(Entries for locating elements and words)
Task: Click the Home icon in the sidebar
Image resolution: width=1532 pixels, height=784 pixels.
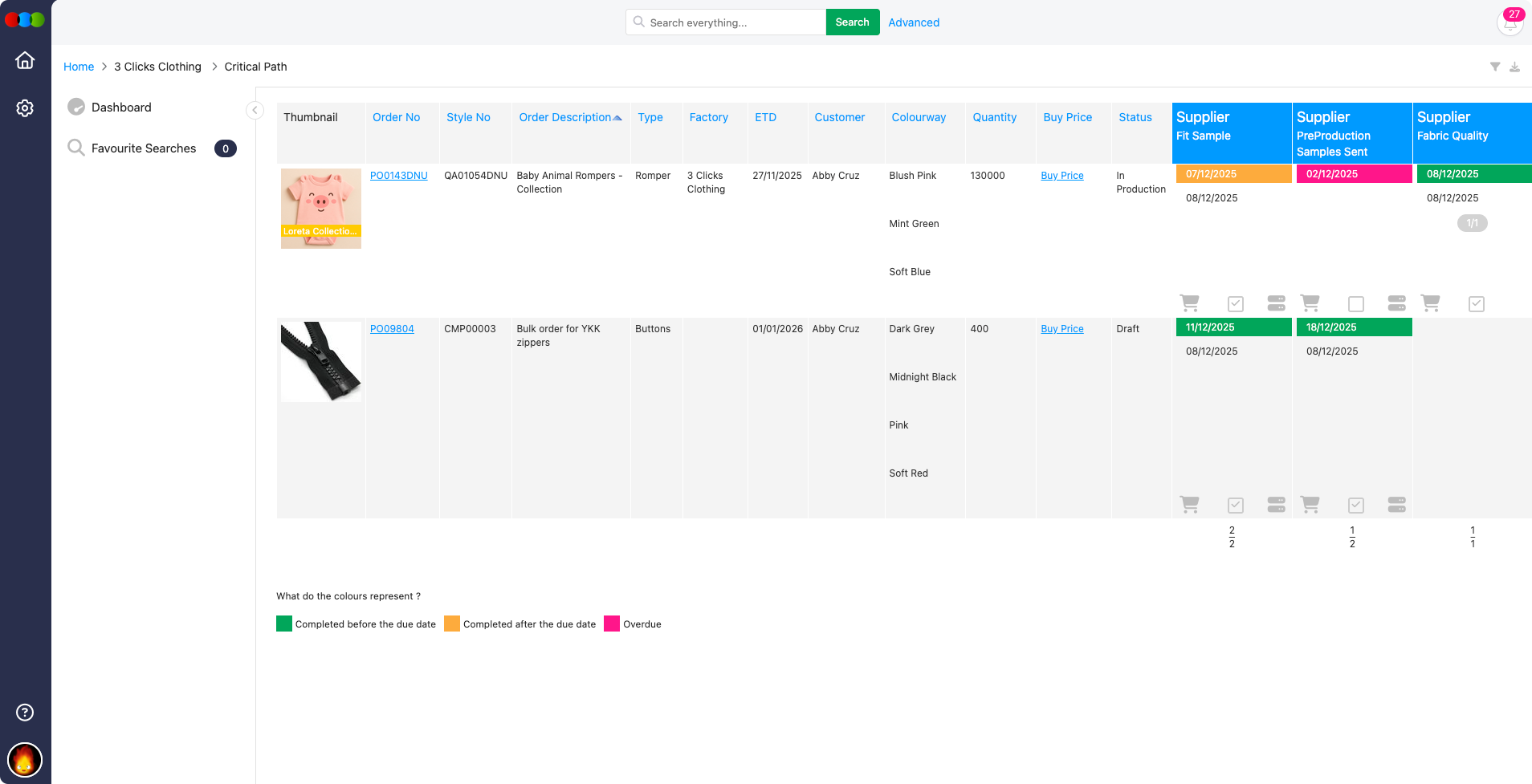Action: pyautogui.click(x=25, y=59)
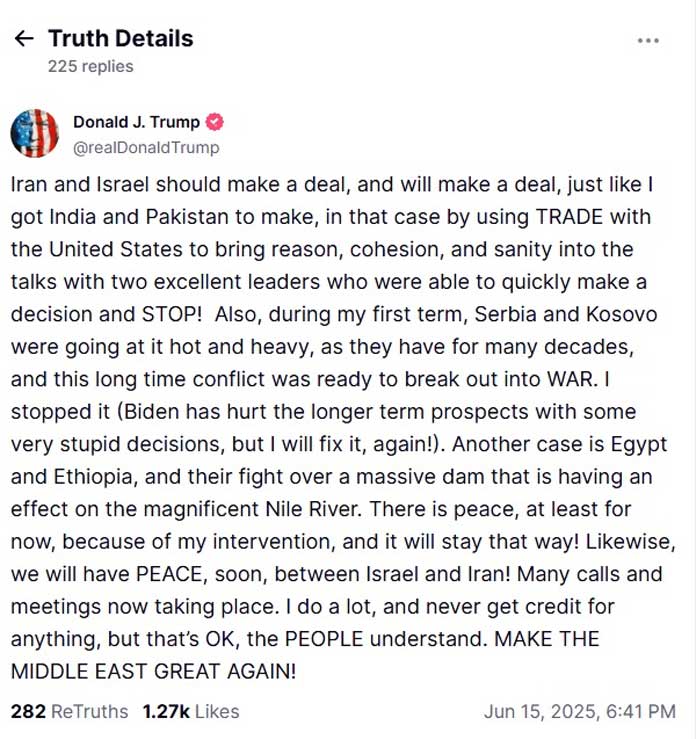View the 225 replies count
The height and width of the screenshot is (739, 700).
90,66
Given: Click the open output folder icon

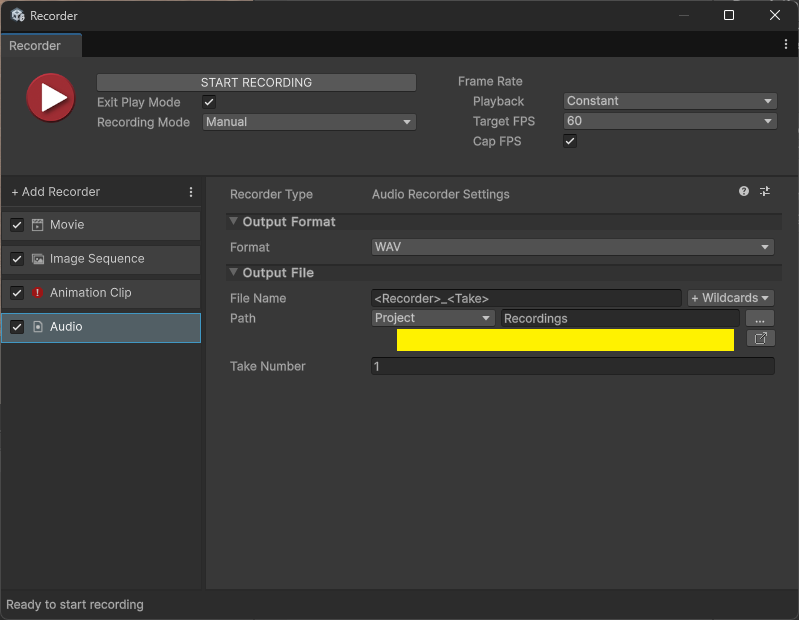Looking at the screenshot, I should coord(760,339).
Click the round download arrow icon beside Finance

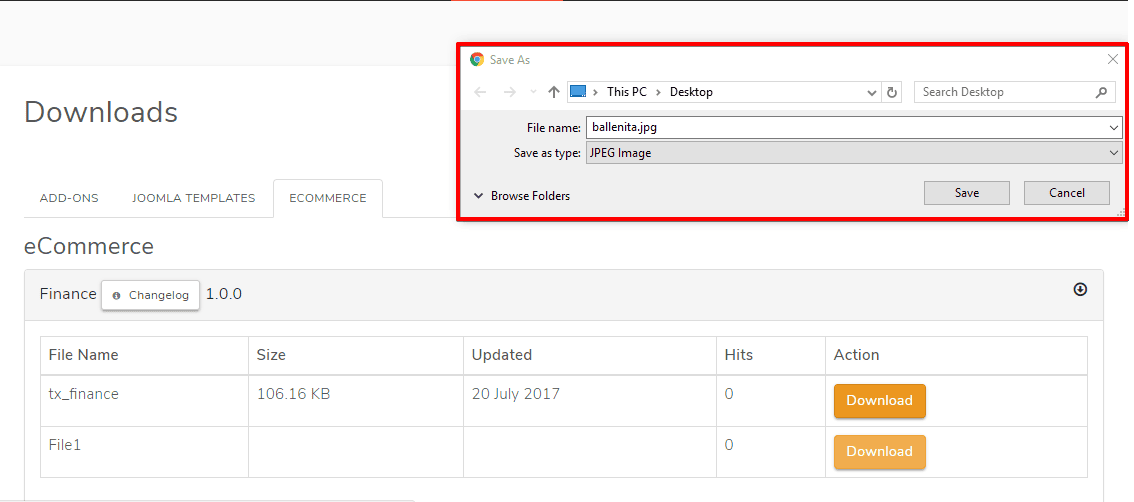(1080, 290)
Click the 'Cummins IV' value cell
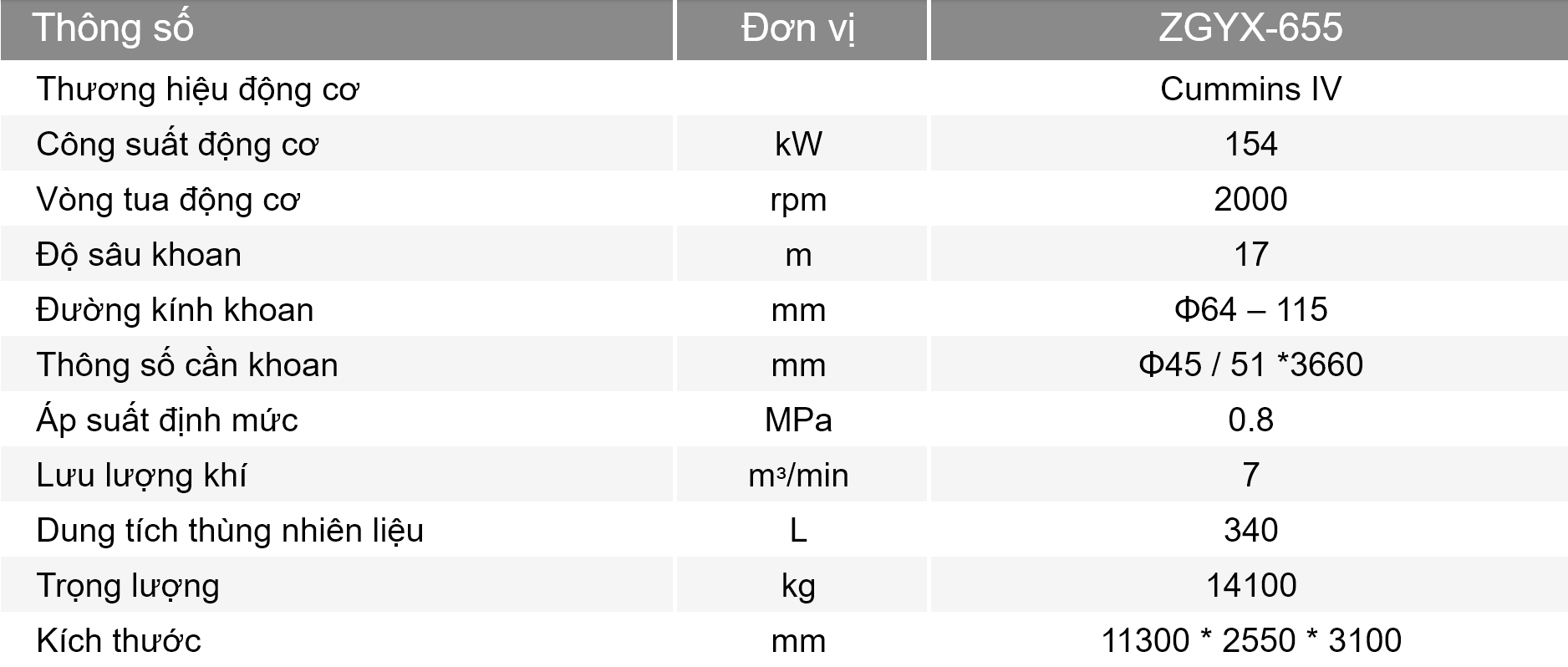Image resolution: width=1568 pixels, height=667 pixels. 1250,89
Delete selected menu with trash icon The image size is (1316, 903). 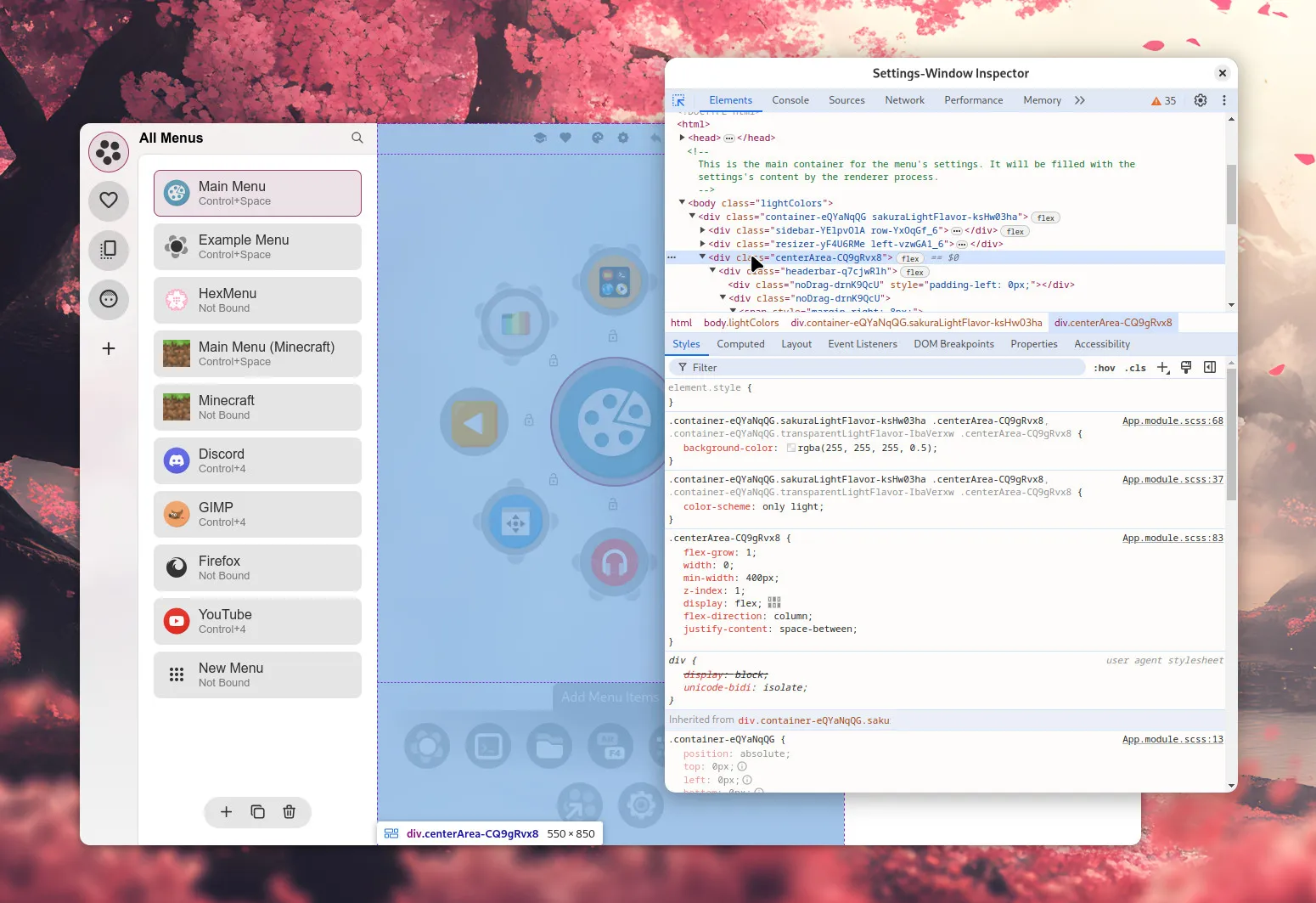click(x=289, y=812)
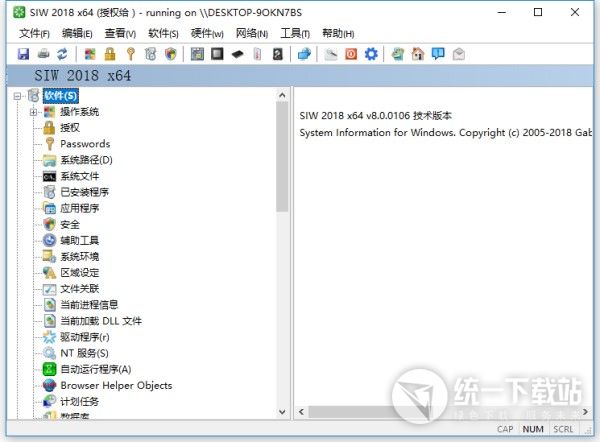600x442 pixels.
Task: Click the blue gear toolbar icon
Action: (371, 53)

__Exercise instructions__.
Please count the lines in the records above that contain the string "Task", and reply with the number alone.

__Answer below__.
2